Investors of Concordia Healthcare Corp. (TSX:CXR)(NASDAQ:CXRX) got a little reprieve on Thursday when the stock spiked 25% on rumours that Blackstone Group LP  (NYSE:BX) was considering taking the company over. While the stock is still nowhere near its +$100 price it was enjoying in mid 2015, any increase is appreciated.

Blackstone clearly sees a company that is undervalued and will provide solid returns. And this buyout makes sense. According to one analyst, Concordia fits the bill for private equity because it has significant cash flow, its products have high margins, and it is diversified across multiple products.

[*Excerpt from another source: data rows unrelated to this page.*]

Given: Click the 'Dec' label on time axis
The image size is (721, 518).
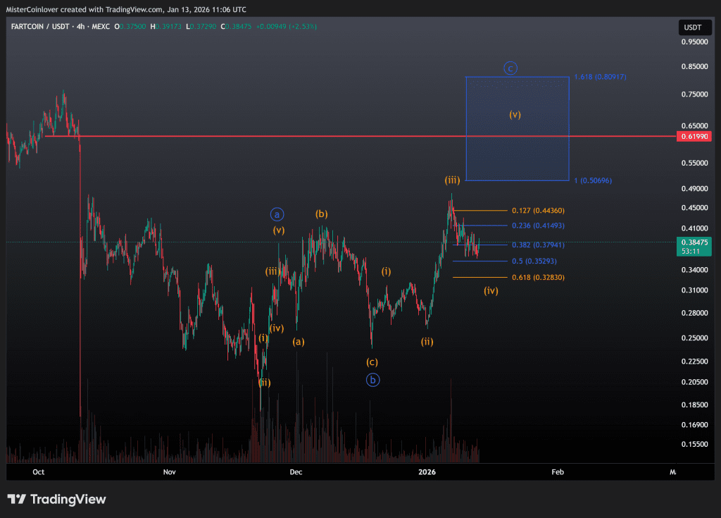Looking at the screenshot, I should (x=296, y=472).
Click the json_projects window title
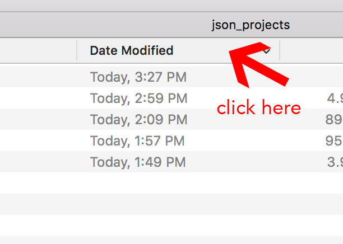Screen dimensions: 343x244 pyautogui.click(x=251, y=25)
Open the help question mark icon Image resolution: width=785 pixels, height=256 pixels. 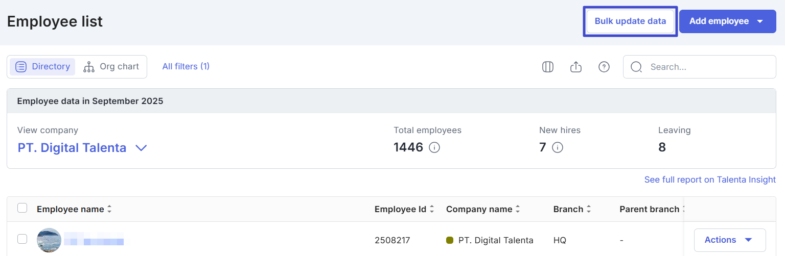point(604,67)
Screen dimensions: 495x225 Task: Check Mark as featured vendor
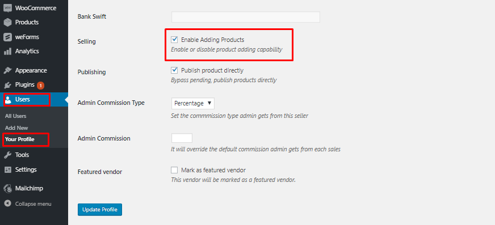tap(174, 170)

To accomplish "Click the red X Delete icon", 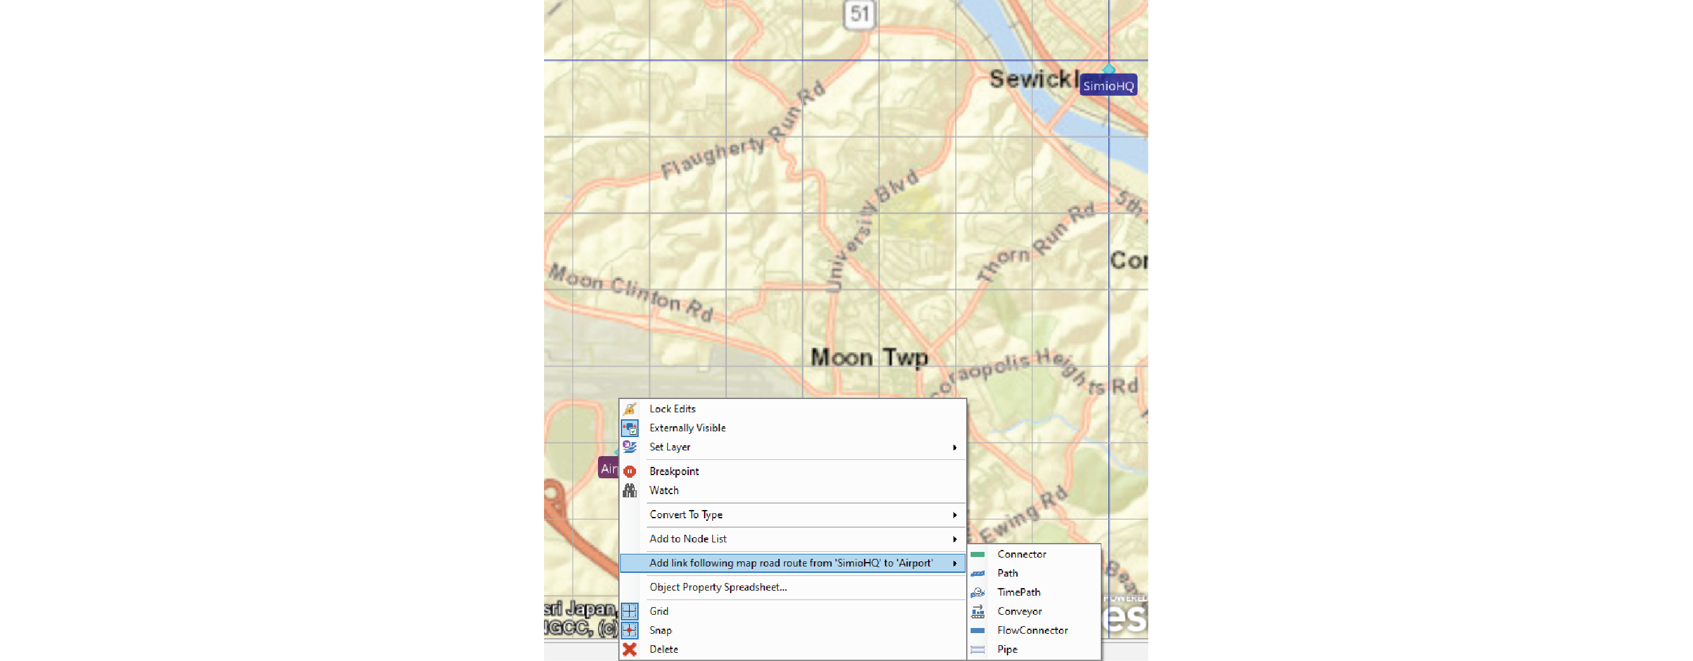I will pyautogui.click(x=630, y=649).
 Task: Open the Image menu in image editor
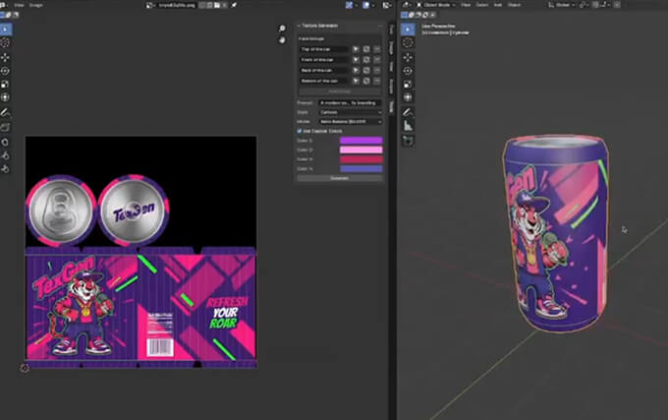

Naturally, investors are considering whether or not to acquire shares on these rumours. In my opinion, I don’t like gambling on rumours that may or may not come to fruition. There’s no denying that Concordia is appropriately priced for a takeover, but too many things can go wrong when takeovers are in discussion.

However, that doesn’t mean investors shouldn’t buy this stock with a long-term mentality because even after rising 25%, it is still incredibly underpriced.

At $41 a share, the stock is trading at a little over six times earnings. Even better, it is only trading at 4.2 times its forward earnings. The company expects its earnings to grow significantly and, if previous years reveal anything, future growth is lucrative.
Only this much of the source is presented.